CHAPITRE XIX
Ja'hai, cheysu, Mujhar...
Les mots résonnèrent dans ma tête.
Et je tombai... Si longtemps. Si loin.
Tout était noir ; vide.
Je hurlai.
Le son se répercuta le long des parois.
Je me demandai si Duncan m'entendait.
Oh, Duncan. Vous ne m'aviez pas dit que ce serait ainsi..
Mais le savait-il ? Ou tomber était-il le seul moyen d'apprendre ce qui se passerait ?
Au bout d'une éternité, quelque chose m'arrêta. Quelque chose qui s'entortilla autour de mes chevilles, de mes hanches et de mon torse.
Pendu la tête en bas dans les ténèbres absolues, je vomis l'entier contenu de mon estomac ; mes intestins et ma vessie se vidèrent. Une seule pensée occupait mon esprit : par pitié, que la chose qui m'avait attrapé ne me lâche pas !
Je flottais, suspendu dans le vide, la tête en bas, comme un enfant à naître dans le ventre de sa mère.
Cette nuit, je ferai de vous un roi. Un roi ? Ou un fou ? La peur peut détruire une âme comme l'épée peut détruire le corps.
Peu à peu, je pris conscience d'un son qui perçait le silence. Un battement. Puis un sifflement, qui prit naissance dans mon crâne, et non dans l'obscurité environnante.
Suspendu dans les entrailles de la Terre, j'entendais le battement de mon propre cœur, comme un enfant dans la matrice, attendant de venir au monde.
Je fermai les yeux ; progressivement, la peur s'évanouit, et avec elle mon sens du toucher.
Je flottais dans le silence...
Rien. Ni froidure ni chaleur. Je n'existais plus. J'attendais avec la patience infinie du non-être.
Un bruit d'épées s'entrechoquant résonna dans ma tête. J'ouvris les yeux sur l'obscurité sépulcrale, l'absence totale de jour.
Tout à coup, la lumière inonda mon univers provisoire. Je criai ; trop de lumière a le même effet que les ténèbres, elle aveugle !
Vous saurez ce que c'est que d'être l'un de nous.
— Duncan ?
Ma voix n'était qu'un murmure.
Vous n’êtes pas cheysuli ; mais vous le serez pendant un certain temps.
Le saurais-je, vraiment ? Pour le moment, je ne pensais qu'à re-naître.
Un bruit d'ailes attira mon attention. Des oiseaux, tant d'oiseaux... Faucons, aigles... Je les sentis voler autour de moi. J'aurais voulu les rejoindre, sentir le vent gonfler mes ailes.
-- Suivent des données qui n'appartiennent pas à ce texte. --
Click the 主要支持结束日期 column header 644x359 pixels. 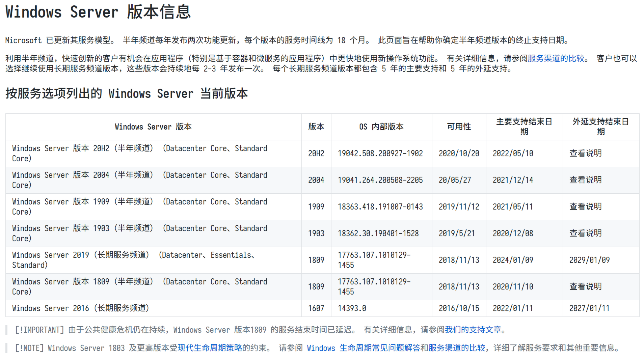pyautogui.click(x=524, y=127)
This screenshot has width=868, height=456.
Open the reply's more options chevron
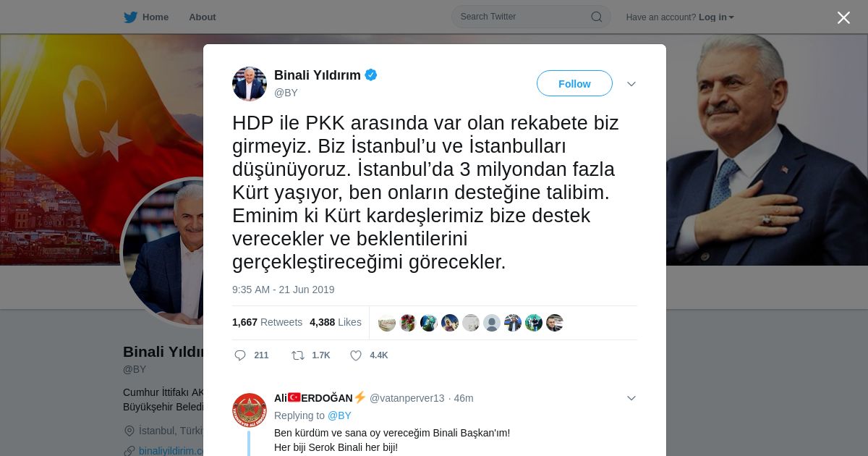pos(631,398)
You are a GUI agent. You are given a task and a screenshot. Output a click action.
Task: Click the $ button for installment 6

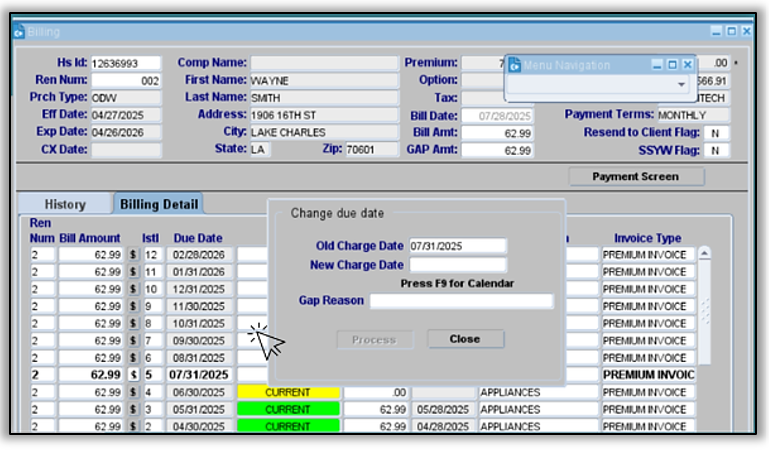(x=133, y=358)
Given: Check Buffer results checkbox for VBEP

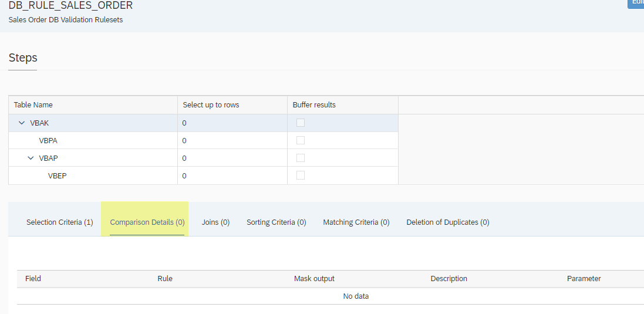Looking at the screenshot, I should 301,175.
— Non ! criai-je, refusant de céder à la tentation. Je suis un homme, pas une bête !
Métamorphe... métamorphe....
La bénédiction des dieux...
Non ! Je suis un homme !
Suspendu dans la matrice silencieuse, je me changeai en bête.
Ma queue touffue s'agitant derrière moi, je courus avec toute la puissance de mes pattes. Je sentis les odeurs de la forêt et du vent, celles de la proie, comme mon odorat humain ne les avait jamais perçues.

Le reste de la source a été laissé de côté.